_PROMPT_
Working from the records below, repeat exactly the lines starting at the line that contains "Contacts (130, 2499)" and ending at the line that contains "[Youtube] (284, 2457)", inclusive.

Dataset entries
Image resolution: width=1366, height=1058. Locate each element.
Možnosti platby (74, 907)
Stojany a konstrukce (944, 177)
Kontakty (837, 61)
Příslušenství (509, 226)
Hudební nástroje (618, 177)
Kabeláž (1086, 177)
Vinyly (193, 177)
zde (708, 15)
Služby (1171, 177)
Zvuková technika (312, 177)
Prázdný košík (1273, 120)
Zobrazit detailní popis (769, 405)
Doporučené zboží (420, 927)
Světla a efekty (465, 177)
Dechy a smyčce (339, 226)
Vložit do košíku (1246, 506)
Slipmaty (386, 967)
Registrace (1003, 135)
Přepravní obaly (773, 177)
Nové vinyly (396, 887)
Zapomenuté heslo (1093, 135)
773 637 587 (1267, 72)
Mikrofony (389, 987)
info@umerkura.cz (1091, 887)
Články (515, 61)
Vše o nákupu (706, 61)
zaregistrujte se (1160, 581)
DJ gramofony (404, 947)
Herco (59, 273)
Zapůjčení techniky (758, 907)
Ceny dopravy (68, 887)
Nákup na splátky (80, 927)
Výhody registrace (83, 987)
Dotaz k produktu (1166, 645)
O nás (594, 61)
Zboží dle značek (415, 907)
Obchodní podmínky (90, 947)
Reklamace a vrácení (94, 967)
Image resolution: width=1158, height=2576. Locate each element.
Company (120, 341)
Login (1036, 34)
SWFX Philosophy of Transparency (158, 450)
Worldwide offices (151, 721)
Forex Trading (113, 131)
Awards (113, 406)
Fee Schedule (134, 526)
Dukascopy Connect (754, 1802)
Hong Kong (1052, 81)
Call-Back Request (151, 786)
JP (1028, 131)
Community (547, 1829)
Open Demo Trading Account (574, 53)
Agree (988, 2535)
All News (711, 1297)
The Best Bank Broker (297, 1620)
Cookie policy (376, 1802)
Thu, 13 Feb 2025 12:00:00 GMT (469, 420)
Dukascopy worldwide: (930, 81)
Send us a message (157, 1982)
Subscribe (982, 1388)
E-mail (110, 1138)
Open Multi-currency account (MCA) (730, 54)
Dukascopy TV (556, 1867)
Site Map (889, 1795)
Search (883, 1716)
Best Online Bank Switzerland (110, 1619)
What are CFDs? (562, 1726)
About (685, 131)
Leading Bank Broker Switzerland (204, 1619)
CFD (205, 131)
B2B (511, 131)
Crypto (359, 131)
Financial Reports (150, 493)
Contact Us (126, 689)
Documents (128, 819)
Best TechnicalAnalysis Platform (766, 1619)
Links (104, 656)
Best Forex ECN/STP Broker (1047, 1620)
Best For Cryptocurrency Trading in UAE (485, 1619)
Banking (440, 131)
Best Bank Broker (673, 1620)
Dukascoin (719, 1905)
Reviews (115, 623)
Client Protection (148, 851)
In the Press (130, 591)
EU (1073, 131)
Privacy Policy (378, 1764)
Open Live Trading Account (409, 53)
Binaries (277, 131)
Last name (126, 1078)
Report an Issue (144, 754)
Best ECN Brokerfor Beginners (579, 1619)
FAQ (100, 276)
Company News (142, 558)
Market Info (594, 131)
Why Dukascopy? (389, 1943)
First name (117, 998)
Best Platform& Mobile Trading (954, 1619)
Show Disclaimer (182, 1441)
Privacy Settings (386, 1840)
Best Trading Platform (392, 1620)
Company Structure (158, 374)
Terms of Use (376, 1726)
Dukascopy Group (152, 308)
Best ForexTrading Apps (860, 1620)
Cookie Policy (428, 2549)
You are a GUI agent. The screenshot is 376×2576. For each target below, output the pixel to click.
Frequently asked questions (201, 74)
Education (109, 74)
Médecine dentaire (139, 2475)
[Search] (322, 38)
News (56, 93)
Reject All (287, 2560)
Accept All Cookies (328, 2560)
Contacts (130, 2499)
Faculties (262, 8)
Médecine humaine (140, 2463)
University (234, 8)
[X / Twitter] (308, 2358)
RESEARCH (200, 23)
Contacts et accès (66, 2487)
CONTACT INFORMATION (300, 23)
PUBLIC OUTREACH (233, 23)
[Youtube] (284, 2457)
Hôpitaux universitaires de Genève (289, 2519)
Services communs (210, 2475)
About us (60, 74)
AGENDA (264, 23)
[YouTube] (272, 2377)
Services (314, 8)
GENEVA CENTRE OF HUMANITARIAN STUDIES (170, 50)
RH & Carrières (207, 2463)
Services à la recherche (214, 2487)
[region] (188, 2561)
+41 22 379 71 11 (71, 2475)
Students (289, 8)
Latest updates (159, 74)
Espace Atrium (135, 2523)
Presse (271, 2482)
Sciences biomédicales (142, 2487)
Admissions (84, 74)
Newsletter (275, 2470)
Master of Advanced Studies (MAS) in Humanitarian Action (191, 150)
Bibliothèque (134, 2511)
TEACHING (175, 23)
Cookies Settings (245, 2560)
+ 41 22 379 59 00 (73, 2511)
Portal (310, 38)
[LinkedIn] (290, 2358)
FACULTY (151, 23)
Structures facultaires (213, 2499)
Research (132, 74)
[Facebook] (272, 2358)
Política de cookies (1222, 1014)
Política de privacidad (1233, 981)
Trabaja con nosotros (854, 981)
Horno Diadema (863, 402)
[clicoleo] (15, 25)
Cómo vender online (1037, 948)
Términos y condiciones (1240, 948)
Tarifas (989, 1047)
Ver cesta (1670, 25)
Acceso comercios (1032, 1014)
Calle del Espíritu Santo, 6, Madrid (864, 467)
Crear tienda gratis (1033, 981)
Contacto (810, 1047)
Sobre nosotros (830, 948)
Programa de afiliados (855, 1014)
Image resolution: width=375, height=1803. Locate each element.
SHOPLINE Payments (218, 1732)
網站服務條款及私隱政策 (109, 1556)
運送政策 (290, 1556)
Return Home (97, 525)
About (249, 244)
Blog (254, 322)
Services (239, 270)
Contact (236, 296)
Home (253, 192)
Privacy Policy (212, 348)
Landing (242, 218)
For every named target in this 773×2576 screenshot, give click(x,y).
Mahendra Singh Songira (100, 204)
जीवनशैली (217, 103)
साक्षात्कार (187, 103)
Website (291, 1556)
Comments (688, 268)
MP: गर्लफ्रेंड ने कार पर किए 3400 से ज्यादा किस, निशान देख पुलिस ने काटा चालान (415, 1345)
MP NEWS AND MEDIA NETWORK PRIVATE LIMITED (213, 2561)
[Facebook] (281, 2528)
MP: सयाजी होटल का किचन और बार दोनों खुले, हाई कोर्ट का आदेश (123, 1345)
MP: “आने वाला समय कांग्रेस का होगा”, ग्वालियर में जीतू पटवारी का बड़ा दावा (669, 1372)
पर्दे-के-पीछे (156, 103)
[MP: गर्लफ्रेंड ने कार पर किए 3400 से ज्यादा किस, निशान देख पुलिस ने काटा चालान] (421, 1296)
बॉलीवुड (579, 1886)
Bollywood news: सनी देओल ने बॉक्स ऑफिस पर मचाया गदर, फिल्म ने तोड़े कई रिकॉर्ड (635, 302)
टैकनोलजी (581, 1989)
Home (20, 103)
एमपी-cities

_RESULT_
Contacts (130, 2499)
Faculties (262, 8)
Médecine humaine (140, 2463)
University (234, 8)
[X / Twitter] (308, 2358)
RESEARCH (200, 23)
Contacts et accès (66, 2487)
CONTACT INFORMATION (300, 23)
PUBLIC OUTREACH (233, 23)
[Youtube] (284, 2457)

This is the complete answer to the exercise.